Exercise description |
Pull out every line of the listing that contains the word "city", and leave out all other lines.

Materials provided |
* * * * * * * * *

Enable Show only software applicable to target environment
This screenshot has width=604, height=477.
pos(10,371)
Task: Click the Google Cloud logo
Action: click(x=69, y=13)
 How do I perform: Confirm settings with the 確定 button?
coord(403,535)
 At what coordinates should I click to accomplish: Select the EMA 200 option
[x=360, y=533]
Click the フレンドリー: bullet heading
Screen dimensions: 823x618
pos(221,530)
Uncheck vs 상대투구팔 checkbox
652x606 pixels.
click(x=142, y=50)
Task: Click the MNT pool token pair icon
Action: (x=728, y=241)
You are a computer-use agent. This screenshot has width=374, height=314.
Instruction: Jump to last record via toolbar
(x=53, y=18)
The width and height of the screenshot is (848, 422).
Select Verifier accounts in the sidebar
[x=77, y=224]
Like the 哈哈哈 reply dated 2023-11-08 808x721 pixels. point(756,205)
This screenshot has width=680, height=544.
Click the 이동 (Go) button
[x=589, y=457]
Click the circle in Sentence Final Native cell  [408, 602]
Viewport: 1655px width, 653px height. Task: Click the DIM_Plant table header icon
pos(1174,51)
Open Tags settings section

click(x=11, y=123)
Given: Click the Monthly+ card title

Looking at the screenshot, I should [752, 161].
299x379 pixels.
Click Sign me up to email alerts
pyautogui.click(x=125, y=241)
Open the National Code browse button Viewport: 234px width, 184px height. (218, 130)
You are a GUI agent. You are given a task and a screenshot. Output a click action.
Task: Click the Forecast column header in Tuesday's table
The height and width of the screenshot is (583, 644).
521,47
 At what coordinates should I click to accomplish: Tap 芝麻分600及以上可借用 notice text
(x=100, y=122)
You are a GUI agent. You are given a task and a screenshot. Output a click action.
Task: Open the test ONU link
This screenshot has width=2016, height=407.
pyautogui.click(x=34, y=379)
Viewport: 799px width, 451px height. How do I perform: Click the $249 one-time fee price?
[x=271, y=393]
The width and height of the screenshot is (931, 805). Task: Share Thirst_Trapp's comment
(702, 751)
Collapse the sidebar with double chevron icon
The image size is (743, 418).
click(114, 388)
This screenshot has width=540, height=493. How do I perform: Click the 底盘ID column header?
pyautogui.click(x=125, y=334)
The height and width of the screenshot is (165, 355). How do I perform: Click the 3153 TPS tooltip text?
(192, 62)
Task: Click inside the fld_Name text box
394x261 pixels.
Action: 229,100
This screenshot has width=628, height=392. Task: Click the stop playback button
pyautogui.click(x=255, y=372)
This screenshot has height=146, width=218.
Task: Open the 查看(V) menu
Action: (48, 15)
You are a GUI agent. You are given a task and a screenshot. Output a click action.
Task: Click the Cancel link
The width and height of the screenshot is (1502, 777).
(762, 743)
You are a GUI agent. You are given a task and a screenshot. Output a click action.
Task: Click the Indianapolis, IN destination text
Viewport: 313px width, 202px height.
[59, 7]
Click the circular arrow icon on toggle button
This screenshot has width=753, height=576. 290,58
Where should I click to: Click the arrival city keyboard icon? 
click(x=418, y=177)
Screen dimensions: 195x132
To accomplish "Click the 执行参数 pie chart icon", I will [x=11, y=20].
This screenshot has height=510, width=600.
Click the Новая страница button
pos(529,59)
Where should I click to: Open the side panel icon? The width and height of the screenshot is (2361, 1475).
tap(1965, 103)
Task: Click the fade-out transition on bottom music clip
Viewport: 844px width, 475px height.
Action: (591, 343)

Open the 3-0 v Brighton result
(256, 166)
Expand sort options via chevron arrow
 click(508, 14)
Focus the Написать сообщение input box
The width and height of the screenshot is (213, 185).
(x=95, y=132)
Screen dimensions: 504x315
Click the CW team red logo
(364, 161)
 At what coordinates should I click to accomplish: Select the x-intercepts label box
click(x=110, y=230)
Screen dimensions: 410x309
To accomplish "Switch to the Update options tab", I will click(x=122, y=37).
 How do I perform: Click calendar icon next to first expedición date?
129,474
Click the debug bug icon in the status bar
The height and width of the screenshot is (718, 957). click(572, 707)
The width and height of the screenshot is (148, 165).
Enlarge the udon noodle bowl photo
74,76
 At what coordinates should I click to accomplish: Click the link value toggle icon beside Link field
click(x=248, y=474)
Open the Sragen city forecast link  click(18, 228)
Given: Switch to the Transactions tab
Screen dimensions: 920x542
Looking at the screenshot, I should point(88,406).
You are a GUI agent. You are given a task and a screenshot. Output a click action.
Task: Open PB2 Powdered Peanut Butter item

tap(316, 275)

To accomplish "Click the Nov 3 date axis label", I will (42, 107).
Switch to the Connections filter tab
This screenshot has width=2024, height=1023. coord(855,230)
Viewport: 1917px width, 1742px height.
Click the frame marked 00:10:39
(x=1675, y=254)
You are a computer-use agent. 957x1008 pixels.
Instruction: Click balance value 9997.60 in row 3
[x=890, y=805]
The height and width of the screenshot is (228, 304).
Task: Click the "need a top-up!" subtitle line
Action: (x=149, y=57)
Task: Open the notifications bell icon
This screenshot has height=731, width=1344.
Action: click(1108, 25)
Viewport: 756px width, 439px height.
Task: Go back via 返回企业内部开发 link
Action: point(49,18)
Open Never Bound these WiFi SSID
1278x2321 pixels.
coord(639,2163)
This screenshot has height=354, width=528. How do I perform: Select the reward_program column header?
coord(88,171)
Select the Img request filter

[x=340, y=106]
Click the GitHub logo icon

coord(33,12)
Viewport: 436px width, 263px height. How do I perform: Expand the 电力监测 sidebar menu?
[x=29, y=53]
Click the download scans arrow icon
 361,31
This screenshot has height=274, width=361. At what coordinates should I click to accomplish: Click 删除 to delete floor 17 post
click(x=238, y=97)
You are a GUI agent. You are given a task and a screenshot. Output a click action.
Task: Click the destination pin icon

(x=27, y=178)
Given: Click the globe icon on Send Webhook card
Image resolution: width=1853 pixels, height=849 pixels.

* * * * * * * * *

Answer below |
Where should I click to: Click the arrival city keyboard icon? 
Open the Sragen city forecast link  click(18, 228)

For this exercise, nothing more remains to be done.